Morrison, Keith (DAPS, Cranfield University, Shrivenham, Swindon SN6 8LA, UK)
Rott, Helmut; Nagler, Thomas (ENVEO, Technikerstraße 21a, A-6020 Innsbruck, Austria)
Prats, Pau (Microwave and Radar Institute, DLR, PO Box 1116, D-82234, Wessling, Germany)
Rebhan, Helge; Wursteisen, Patrick (ESA-ESTEC, Noordwijk, Netherlands)
Snow cover appears as a key indicator in climate change, and the ability to remotely measure the physical properties of snow is of vital importance. Current model-based approaches used to interpret satellite and airborne data need much stronger experimental confirmation. PolInSAR is a promising emerging technique for the measurement of snow depth.

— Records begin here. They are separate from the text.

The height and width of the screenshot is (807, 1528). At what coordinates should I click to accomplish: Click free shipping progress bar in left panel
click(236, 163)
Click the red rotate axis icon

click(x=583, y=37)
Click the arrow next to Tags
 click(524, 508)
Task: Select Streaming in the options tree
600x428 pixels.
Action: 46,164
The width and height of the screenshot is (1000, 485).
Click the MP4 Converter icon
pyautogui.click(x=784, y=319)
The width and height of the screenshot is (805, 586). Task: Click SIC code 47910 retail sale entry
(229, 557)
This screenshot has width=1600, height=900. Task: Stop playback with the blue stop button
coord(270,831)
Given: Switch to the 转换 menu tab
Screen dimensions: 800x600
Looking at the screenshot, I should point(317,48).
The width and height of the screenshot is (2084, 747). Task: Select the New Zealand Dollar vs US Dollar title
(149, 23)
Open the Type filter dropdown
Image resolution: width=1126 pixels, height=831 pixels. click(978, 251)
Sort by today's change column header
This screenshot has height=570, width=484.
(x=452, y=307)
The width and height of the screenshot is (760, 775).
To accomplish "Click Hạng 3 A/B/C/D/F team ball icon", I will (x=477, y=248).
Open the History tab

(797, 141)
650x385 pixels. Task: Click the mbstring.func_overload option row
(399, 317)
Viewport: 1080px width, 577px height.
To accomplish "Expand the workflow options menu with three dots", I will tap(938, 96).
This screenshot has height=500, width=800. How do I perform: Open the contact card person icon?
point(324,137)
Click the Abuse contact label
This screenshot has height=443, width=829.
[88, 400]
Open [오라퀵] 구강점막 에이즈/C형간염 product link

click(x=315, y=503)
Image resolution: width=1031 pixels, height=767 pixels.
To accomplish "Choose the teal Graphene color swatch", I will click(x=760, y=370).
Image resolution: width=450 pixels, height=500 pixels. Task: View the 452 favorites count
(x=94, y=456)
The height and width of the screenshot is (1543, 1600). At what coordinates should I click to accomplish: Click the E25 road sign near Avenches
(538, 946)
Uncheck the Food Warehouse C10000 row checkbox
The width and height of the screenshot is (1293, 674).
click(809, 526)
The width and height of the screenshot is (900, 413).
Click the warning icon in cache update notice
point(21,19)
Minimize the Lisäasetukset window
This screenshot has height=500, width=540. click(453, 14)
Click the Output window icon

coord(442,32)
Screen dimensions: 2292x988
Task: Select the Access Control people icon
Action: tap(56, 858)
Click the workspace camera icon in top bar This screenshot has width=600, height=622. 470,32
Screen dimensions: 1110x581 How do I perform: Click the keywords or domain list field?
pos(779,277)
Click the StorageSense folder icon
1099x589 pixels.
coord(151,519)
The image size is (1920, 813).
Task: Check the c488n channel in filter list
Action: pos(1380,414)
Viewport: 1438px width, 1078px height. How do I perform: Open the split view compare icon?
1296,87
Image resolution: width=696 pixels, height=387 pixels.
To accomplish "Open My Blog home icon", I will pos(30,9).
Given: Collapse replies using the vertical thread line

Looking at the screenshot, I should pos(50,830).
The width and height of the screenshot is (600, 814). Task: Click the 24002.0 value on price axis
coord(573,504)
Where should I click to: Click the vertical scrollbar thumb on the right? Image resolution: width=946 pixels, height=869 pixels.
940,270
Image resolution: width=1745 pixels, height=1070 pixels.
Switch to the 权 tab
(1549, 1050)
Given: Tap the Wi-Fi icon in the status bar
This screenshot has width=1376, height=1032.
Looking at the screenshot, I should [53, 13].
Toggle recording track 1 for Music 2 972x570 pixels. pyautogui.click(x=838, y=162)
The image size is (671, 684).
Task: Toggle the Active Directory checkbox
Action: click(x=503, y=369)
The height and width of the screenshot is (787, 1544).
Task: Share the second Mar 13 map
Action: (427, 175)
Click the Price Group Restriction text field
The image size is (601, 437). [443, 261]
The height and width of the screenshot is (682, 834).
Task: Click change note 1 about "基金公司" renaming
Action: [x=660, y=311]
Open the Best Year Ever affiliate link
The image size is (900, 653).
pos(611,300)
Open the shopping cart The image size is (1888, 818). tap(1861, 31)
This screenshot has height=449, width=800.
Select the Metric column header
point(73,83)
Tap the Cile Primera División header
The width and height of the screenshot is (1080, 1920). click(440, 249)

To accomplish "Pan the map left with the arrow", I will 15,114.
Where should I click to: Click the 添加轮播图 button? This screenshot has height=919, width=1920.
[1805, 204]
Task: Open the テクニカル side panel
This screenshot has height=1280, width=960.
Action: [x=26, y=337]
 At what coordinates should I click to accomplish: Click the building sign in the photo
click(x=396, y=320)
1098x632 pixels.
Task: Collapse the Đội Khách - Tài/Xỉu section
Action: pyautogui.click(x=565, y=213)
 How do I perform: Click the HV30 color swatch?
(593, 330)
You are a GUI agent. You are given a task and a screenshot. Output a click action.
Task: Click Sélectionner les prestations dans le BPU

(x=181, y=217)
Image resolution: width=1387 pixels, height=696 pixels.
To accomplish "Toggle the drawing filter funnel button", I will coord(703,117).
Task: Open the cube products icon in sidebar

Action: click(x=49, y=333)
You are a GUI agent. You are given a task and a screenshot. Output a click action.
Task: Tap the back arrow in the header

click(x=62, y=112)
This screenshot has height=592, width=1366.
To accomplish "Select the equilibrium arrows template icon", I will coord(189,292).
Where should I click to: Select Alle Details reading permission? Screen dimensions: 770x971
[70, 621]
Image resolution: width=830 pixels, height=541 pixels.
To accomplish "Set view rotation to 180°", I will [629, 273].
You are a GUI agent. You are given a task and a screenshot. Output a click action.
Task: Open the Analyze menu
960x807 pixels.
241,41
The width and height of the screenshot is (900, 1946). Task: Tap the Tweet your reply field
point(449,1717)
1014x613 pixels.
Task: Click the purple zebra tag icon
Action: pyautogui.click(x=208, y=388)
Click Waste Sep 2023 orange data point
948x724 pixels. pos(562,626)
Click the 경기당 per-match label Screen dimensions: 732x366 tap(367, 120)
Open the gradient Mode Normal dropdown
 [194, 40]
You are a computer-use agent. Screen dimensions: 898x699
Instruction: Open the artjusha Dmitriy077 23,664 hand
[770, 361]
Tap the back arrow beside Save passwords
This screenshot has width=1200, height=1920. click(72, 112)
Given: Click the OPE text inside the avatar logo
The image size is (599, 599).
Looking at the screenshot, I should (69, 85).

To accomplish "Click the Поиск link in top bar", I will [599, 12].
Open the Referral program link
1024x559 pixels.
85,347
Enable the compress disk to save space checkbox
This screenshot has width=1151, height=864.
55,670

It exploits the polarisation dependence of scattering mechanisms to estimate scattering phase centre heights, which can be extrapolated to retrieve snow depth. Both modelling work and previous experimental campaigns indicate that the X and Ku-bands are particularly suited for retrieving the physical properties of a snow pack as they are sensitive to both the surface and volume characteristics. However, no comprehensive assessment of the operational potential and limitations of PolInSAR are yet available for snow. This work investigates the conditions under which PolInSAR produces accurate results with respect to snow parameters such as structural features and metamorphic state, as well as technical sensor specifications. A field study of the PolInSAR X- and Ku-band response of alpine snow was carried out with the UK’s Ground-Based SAR (GBSAR) system in a measurement campaign in the Austrian Alps during early 2007. Complementary detailed snow state and structural parameters were also recorded, as well as environmental meteorological data. A brief outline of the experimental technique is presented, and an example of an interferometric product.